Ich fische schon relativ lange (einige Jahre) hab aber trotzdem immer Probleme mit treibenden Posen. Irgendwie bekomme ich nicht richtig hin auf einer bestimmten stelle zu fischen, der schwimmer treibt immer so wie der grade will....naja deswegen wollte ich mal fragen wie ihr so eure Posen ausbleit?? Gibts da ein geheimrezept oder eine bestimmte Posenform die am besten funktioniert?? Danke schon mal im vorraus, und gute Fänge euch allen Chris


----------



## xxcruiserxx (12. April 2007)

*AW: Pose richtig ausbleien*

nayaaa also wenn du die pose auf einem punkt haben willst, solltest du wohl mit dem haken auf grund fischen.
du kannst auch im stillwasser eine kettenbebleiung nehmen, damit driftet die pose nich so stark. posenformen mit dicken bauch driften auch nich so doll.


----------



## yh1ly73 (12. April 2007)

*AW: Pose richtig ausbleien*

hallo
ich nehme dazu ein "Ankerblei" ca. 30 bis 40 cm vorm Haken das auf dem Grund aufliegt. Gewicht gerade so schwer wählen, daß Wind dem Schwimmer nichts mehr anhaben können.


----------



## Twyster (12. April 2007)

*AW: Pose richtig ausbleien*



xxcruiserxx schrieb:


> nayaaa also wenn du die pose auf einem punkt haben willst, solltest du wohl mit dem haken auf grund fischen.
> du kannst auch im stillwasser eine kettenbebleiung nehmen, damit driftet die pose nich so stark. posenformen mit dicken bauch driften auch nich so doll.


 
Genau so mache ich es auch


----------



## fantazia (12. April 2007)

*AW: Pose richtig ausbleien*



xxcruiserxx schrieb:


> nayaaa also wenn du die pose auf einem punkt haben willst, solltest du wohl mit dem haken auf grund fischen.
> du kannst auch im stillwasser eine kettenbebleiung nehmen, damit driftet die pose nich so stark. posenformen mit dicken bauch driften auch nich so doll.

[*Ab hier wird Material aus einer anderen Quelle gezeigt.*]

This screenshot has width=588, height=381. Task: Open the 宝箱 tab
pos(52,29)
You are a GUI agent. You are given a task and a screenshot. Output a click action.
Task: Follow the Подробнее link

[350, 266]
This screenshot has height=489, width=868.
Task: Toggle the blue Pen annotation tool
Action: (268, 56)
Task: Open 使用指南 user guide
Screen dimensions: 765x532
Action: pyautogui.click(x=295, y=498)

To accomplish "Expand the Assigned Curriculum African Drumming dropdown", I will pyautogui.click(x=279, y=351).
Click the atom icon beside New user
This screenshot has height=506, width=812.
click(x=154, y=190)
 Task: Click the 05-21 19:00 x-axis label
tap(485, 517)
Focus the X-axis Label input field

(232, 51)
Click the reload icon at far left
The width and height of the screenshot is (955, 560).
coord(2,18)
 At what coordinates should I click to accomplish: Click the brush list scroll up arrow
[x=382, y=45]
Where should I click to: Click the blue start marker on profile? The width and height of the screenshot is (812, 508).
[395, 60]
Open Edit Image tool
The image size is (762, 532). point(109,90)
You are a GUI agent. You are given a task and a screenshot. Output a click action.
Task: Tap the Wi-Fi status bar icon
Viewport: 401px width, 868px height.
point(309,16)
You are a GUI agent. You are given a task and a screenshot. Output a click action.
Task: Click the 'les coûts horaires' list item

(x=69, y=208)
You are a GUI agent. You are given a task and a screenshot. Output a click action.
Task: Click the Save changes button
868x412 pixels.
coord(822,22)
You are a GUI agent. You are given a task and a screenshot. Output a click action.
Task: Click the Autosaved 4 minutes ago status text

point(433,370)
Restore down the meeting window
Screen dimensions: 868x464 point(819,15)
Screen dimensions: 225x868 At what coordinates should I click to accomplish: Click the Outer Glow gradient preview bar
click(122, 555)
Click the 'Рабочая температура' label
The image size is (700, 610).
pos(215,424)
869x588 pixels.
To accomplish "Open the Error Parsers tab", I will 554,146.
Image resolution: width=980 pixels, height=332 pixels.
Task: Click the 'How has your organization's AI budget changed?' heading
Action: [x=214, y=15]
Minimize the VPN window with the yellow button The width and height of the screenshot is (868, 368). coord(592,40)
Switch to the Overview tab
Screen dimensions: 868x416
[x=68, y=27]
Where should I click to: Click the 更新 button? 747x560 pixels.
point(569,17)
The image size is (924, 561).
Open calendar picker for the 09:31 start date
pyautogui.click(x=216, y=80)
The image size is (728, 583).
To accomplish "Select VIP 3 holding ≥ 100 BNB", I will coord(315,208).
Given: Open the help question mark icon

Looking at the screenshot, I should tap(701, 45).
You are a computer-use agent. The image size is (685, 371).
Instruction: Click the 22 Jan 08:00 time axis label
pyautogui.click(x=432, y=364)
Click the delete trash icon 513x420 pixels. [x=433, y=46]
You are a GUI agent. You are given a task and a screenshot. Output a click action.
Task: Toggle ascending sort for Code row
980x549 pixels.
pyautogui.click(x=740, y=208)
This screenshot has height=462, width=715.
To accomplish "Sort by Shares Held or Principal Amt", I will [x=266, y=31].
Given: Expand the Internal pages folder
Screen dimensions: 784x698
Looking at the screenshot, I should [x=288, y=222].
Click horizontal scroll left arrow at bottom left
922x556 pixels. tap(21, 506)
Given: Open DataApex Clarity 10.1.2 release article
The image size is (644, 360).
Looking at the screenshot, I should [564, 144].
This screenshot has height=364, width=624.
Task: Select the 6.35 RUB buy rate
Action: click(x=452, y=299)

darauf wär er sicher nie gekommen das die montage auf grund liegen muss damit sie nich treibt:q.und posen mit dicken bauch treiben eigentlich mehr weil dort viel mehr angriffsfläche für wind und strömung is.nee überbleite montage würde zb. abhilfe schaffen.mit der fische ich zb. am liebsten.


----------



## AltBierAngler (12. April 2007)

*AW: Pose richtig ausbleien*

überbleite montage = liftmethode???


----------



## fantazia (12. April 2007)

*AW: Pose richtig ausbleien*

nutze die montage immer zum karpfenfischen.geht aber auch für andere friedfische.hatte die montage hier http://www.anglerboard.de/board/showthread.php?t=85158&highlight=
schonmal  erklärt.


----------



## driftbeater (13. April 2007)

*AW: Pose richtig ausbleien*



fantazia schrieb:


> darauf wär er sicher nie gekommen das die montage auf grund liegen muss damit sie nich treibt:q.und posen mit dicken bauch treiben eigentlich mehr weil dort viel mehr angriffsfläche für wind und strömung is.nee überbleite montage würde zb. abhilfe schaffen.mit der fische ich zb. am liebsten.


 
Die Drift - wenn sie vom Wind verursacht ist - ist an der Oberfläche grösser als 10cm unter Wasser. Wenn der Bauch 30cm unter Wasser liegt, ist nur die dünne Antenne der Drift ausgesetzt. Deshalb kann es sein, dass eine Pose mit dünner Antenne und dickem Bauch ( die heissen z.T. auch "Windbeater" ) ruhig stehen bleibt, während eine ander Pose abtreibt.


----------



## AltBierAngler (13. April 2007)

*AW: Pose richtig ausbleien*

naja ich versuchs mal mit ner überbleiten montage...auf schleien und karpfen...wie weit sollte man das auf grund aufliegende blei vom haken entfernt anbringen und wie schwer sollte das schrot sein??


----------



## fantazia (13. April 2007)

*AW: Pose richtig ausbleien*



AltBierAngler schrieb:


> naja ich versuchs mal mit ner überbleiten montage...auf schleien und karpfen...wie weit sollte man das auf grund aufliegende blei vom haken entfernt anbringen und wie schwer sollte das schrot sein??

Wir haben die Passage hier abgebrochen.